## DOCUMENT
....
21-scraping

Author
Affiliation

Prof Amanda Luby

Carleton College
Stat 220 - Spring 2025

paths_allowed

library(robotstxt)
paths_allowed("http://www.zillow.com")
[1] TRUE

Box Office Mojo

page <- read_html("https://www.boxofficemojo.com/year/2024/")

Carleton Class Schedule

https://www.carleton.edu/catalog/current/search/?subject=STAT&term=25WI

View the page source to try to find the html elements where this data is located (e.g. ‘h1’, ‘p’, ‘table’)

  • Course number
  • Course title
  • Course description
  • Course meetings
  • Faculty
  • Course meetings
listings = read_html("https://www.carleton.edu/catalog/current/search/?subject=STAT&term=25WI")

SelectorGadget

  • Use the SelectorGadget to explore http://www.imdb.com/chart/top

  • What should the columns of our target dataset be? Do they correspond to any specific css selectors?
....
## MATERIAL PROVIDED

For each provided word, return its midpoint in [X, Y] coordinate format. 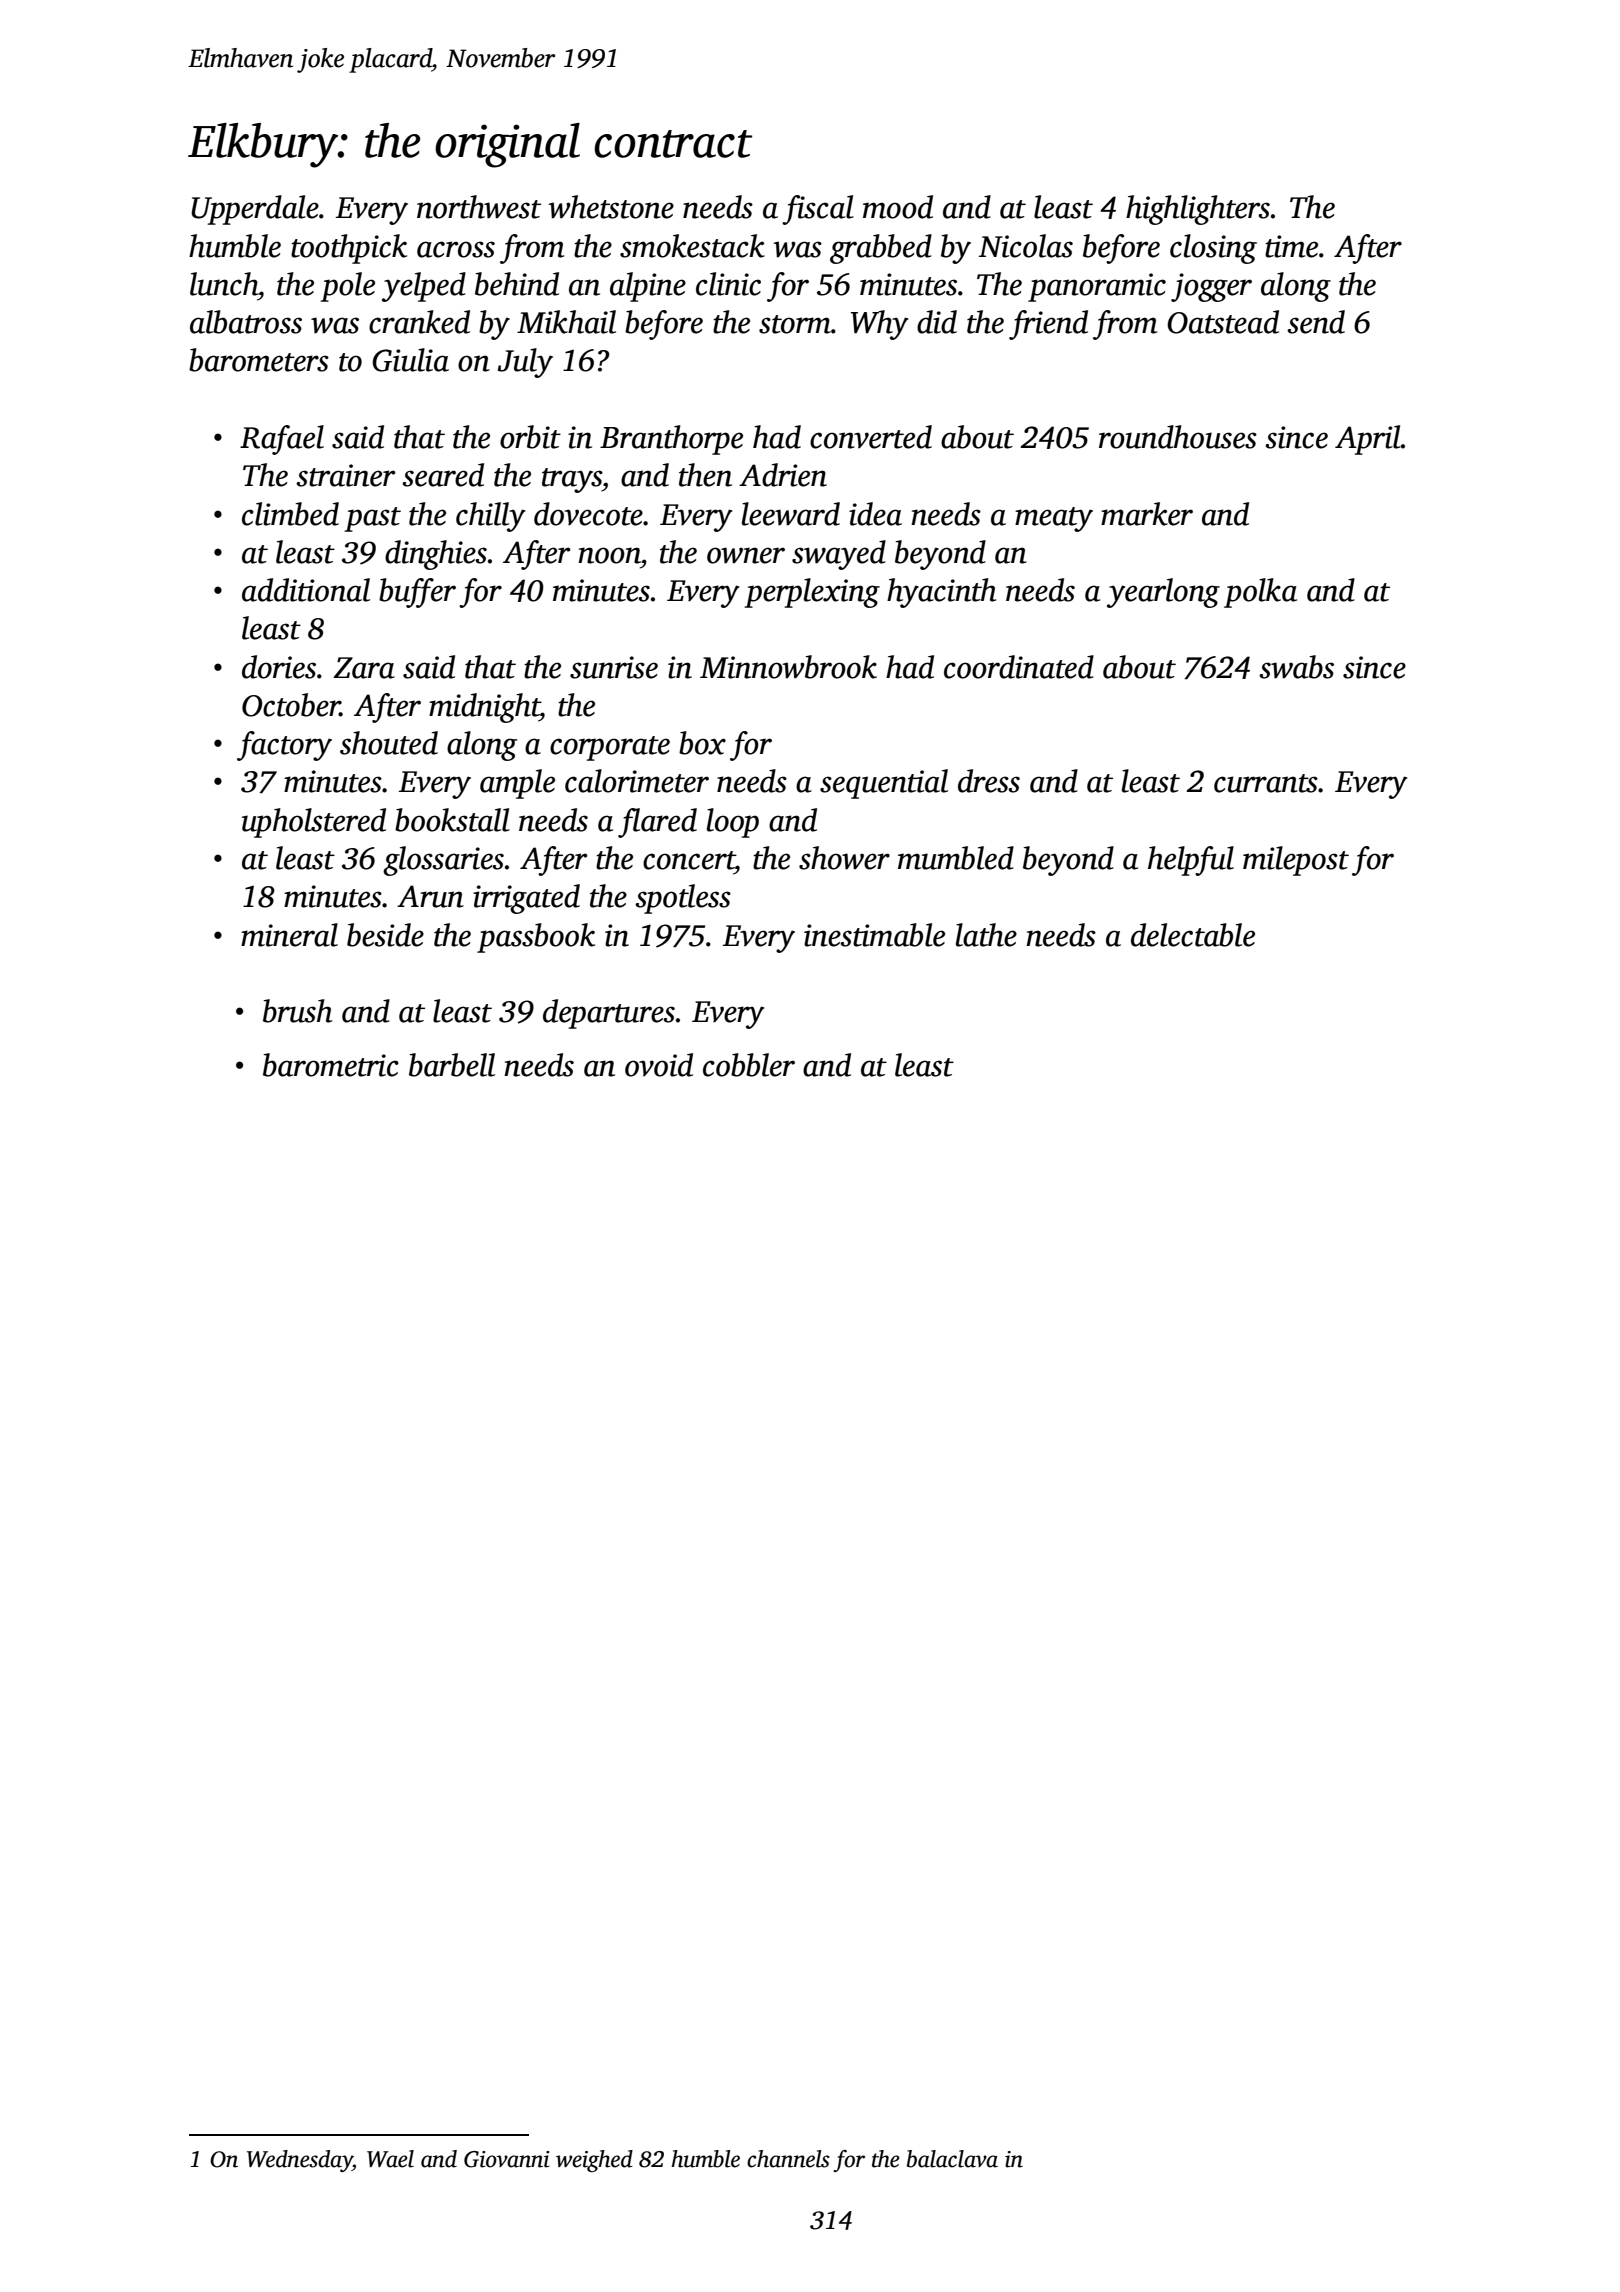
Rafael [282, 440]
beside [385, 935]
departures [609, 1014]
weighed [594, 2161]
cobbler [749, 1065]
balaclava [952, 2159]
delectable [1193, 935]
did [937, 322]
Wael [390, 2159]
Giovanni [507, 2159]
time [1291, 246]
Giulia [410, 360]
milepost [1296, 861]
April [1368, 440]
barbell [452, 1065]
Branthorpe [671, 440]
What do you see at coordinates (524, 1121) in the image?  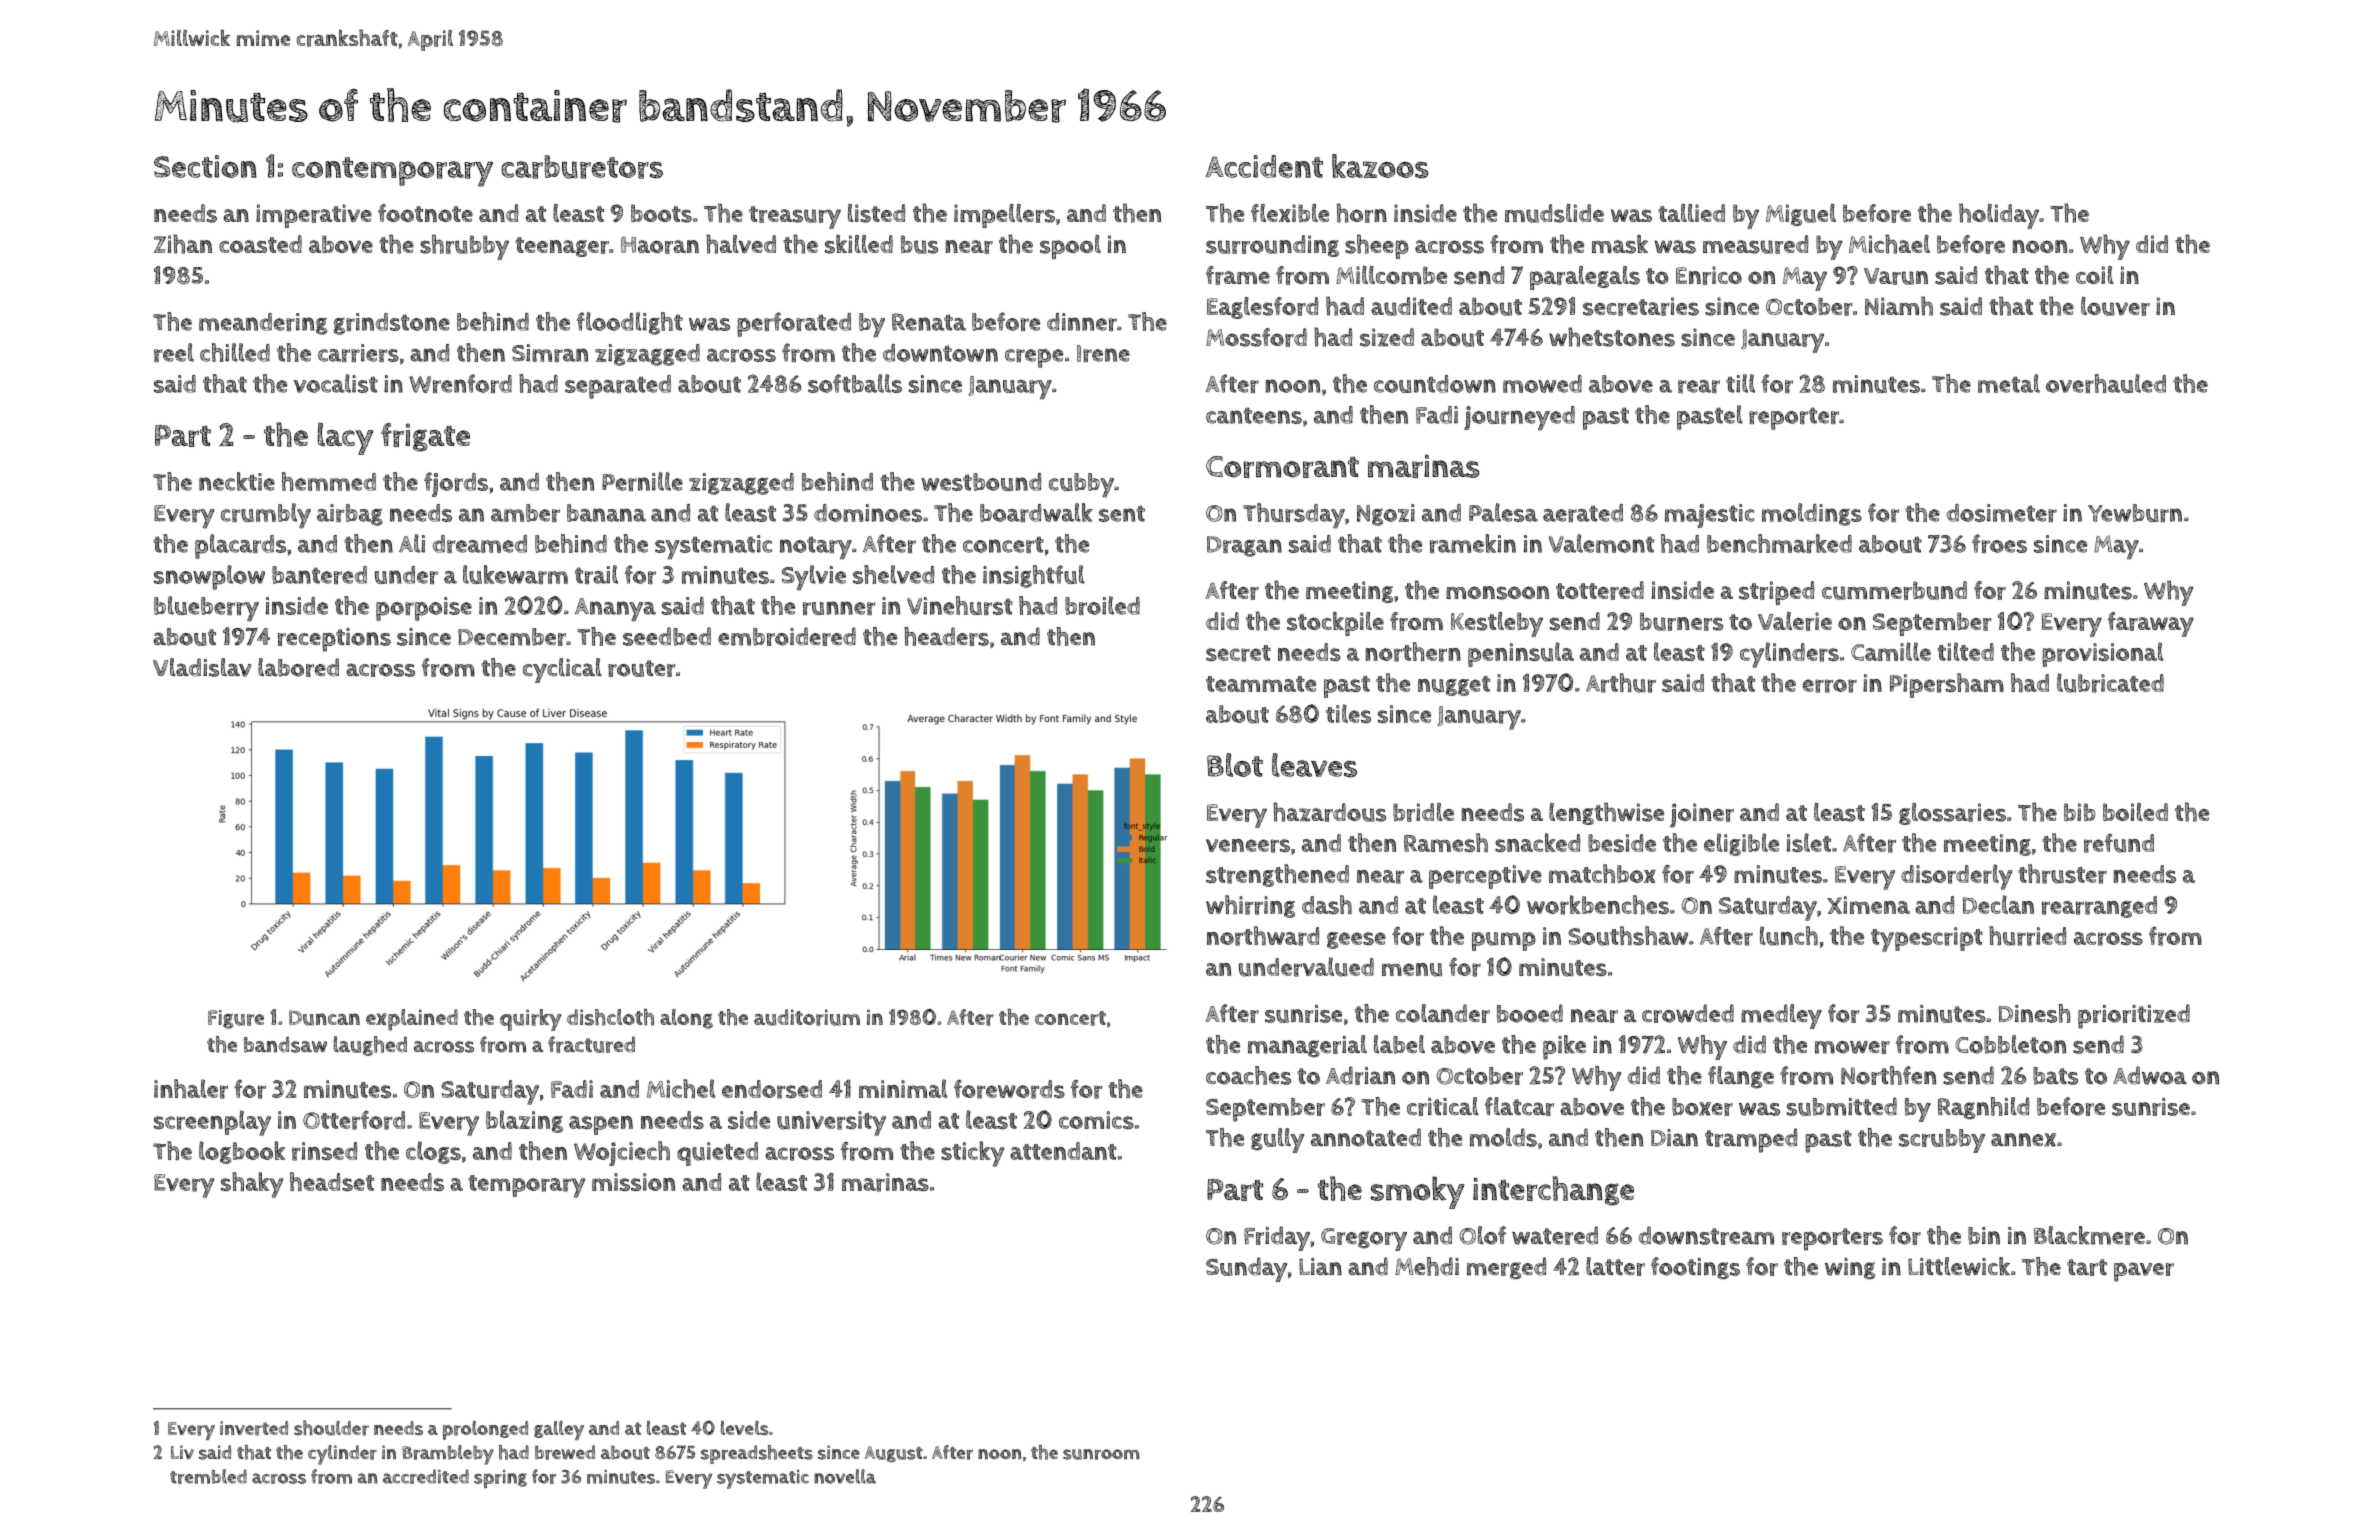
....
## STATED PROBLEM
Reproduce the web scraping notes starting with "Carleton Class Schedule" and going on through "(e.g. ‘h1’, ‘p’, ‘table’)", substituting "raw HTML" for "page source".

## CORRECT ANSWER
Carleton Class Schedule

https://www.carleton.edu/catalog/current/search/?subject=STAT&term=25WI

View the raw HTML to try to find the html elements where this data is located (e.g. ‘h1’, ‘p’, ‘table’)